(Saved entries)
########

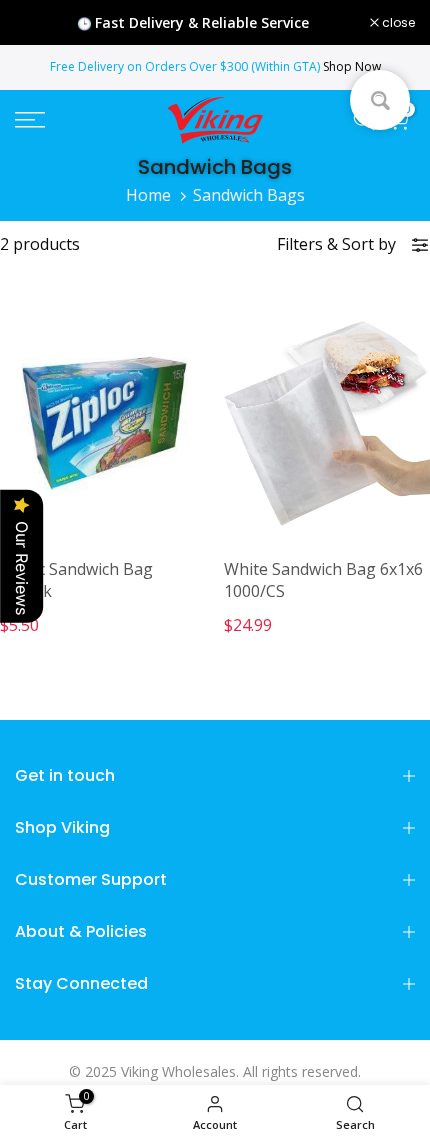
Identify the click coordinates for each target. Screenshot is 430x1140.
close (397, 23)
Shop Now (352, 66)
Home (148, 195)
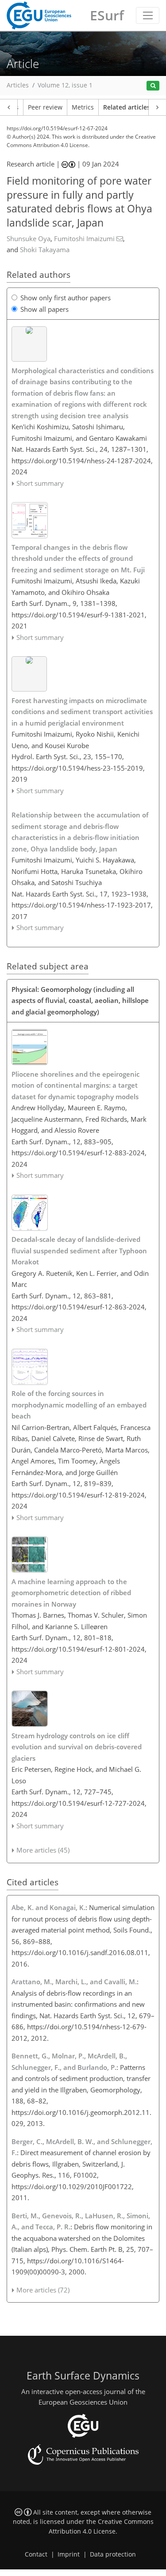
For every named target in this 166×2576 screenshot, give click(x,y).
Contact (36, 2554)
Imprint (69, 2554)
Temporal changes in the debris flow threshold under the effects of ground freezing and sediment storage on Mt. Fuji (78, 558)
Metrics (83, 107)
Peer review (45, 107)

########

§ **PROBLEM TO SOLVE**:
Every entry, exactly as written: transcribe it, passing over any pictures.

§ **RESPONSE AREA**:
Identify the click coordinates for each target. Screenshot is 430x1140.
close (397, 23)
Shop Now (352, 66)
Home (148, 195)
For every named target in this 166×2576 screenshot, give click(x,y).
Contact (36, 2554)
Imprint (69, 2554)
Temporal changes in the debris flow threshold under the effects of ground freezing and sediment storage on Mt. Fuji (78, 558)
Metrics (83, 107)
Peer review (45, 107)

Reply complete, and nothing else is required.